The XX Factor

Labeling Nidal Hasan a “Jihadist” Sidesteps Calling Him an American

Emily and Marjorie , don’t you think we ask ourselves different questions about Major Nidal Hasan because he wasn’t just a Muslim or jihadist, he was also a U.S. citizen and a member of the armed forces? It’s easy to reduce the 9/11 terrorists to pure villains. Because Hasan was truly one of us-born here of an immigrant family, like 20 percent of the population-this feels different.

Both Dorothy Rabinowitz and David Brooks fault the media coverage of the Fort Hood shooting as a willful avoidance of the obvious. Emily agreed with Rabinowitz, saying that we as a nation find it “more comfortable to look away from his religious beliefs for an alternate theory.” Brooks claimed that looking beyond Islamic extremism to the other factors affecting Hasan “sought to reduce a heinous act to social maladjustment.”

I’d argue that we’re looking beyond his religious beliefs because that’s what we as a society do. When we look at other religiously motivated domestic terrorists, like Eric Randolph (who bombed both the Olympic Park and an abortion clinic), we don’t accept religion alone as a motivation. It’s just not enough to explain how an American would look other Americans in the face and then end their lives.

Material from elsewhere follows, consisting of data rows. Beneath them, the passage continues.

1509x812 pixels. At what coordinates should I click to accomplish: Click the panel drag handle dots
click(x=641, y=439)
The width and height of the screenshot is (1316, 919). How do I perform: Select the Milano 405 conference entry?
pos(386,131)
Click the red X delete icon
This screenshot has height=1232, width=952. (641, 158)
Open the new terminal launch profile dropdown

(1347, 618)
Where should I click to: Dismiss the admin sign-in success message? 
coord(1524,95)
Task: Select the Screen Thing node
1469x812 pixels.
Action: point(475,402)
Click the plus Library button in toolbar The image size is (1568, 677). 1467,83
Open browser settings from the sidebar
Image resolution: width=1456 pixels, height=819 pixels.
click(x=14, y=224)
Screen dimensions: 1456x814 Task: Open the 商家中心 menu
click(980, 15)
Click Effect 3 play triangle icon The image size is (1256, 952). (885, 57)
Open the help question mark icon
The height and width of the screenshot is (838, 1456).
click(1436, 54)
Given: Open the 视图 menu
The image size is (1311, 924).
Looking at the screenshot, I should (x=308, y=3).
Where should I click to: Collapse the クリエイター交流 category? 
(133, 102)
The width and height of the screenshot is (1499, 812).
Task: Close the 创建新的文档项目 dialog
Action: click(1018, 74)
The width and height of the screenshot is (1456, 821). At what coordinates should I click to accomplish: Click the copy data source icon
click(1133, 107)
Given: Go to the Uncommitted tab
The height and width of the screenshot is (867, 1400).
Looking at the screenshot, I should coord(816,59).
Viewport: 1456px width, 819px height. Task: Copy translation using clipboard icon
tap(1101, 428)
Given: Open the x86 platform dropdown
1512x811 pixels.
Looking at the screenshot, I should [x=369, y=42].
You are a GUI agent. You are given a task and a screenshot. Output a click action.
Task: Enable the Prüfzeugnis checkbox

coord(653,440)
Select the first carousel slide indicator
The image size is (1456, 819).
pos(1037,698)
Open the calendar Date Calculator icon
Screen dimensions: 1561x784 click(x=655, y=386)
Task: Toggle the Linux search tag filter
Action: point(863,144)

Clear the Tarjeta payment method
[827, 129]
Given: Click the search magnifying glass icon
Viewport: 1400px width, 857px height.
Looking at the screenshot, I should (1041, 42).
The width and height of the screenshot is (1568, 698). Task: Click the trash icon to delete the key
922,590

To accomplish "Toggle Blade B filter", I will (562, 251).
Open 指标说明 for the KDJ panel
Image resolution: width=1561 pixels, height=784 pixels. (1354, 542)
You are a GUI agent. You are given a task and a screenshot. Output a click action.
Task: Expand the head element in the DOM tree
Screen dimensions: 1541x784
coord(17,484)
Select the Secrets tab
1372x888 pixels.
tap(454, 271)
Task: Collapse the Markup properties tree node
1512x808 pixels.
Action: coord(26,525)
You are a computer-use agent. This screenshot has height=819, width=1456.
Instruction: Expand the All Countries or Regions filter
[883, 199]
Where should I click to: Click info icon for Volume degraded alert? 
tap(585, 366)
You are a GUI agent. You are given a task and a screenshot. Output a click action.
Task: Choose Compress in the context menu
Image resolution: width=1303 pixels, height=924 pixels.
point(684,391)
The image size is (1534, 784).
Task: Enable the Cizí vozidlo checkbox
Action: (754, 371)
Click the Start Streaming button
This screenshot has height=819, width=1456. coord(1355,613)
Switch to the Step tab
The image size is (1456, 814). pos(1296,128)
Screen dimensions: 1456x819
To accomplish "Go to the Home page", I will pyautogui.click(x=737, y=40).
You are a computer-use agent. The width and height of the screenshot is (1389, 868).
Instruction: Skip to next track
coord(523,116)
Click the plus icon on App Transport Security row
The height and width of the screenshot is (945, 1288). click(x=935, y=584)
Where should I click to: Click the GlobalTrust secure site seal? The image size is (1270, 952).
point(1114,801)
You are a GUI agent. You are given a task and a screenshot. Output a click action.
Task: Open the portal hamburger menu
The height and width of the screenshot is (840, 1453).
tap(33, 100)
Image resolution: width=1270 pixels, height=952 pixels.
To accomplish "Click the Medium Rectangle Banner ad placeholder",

Marjorie, you’re right that a “rush to judgment, and willingness to accept bits and pieces of information as a whole picture of a fractured man we have yet to fully know,” would be wrong. But I don’t think that’s what’s happening. I think we’re all engaged, publicly and privately, in trying to understand not just why something like this happens, but how to keep it from happening again-and wrestling with the fact that, inevitably, it will. When we question the ways that Hasan’s former colleagues were bothered by his behavior, we’re trying to understand how his behavior was different without using 20-20 hindsight to attack everyone who ever knew him. When we look at his life outside the base and the mosque, we’re doing our best to wrap our minds around the incomprehensible.

If we write Hasan off as nothing but a religious zealot, we’re missing the bigger picture. This shooter wasn’t some mysterious other or foreign power. He was, like Timothy McVeigh, like Seung-hui Cho, like Eric Harris and Dylan Klebold, a citizen of the United States-and he chose a particularly American methodology for his terror. People in other countries (other than those at war) just aren’t as inclined to shoot up their schools and workplaces. When we put aside the idea of Hasan as part of a jihad, we’re not avoiding reality-we’re looking it squarely in the face. We have met the enemy, and far too often, he is us.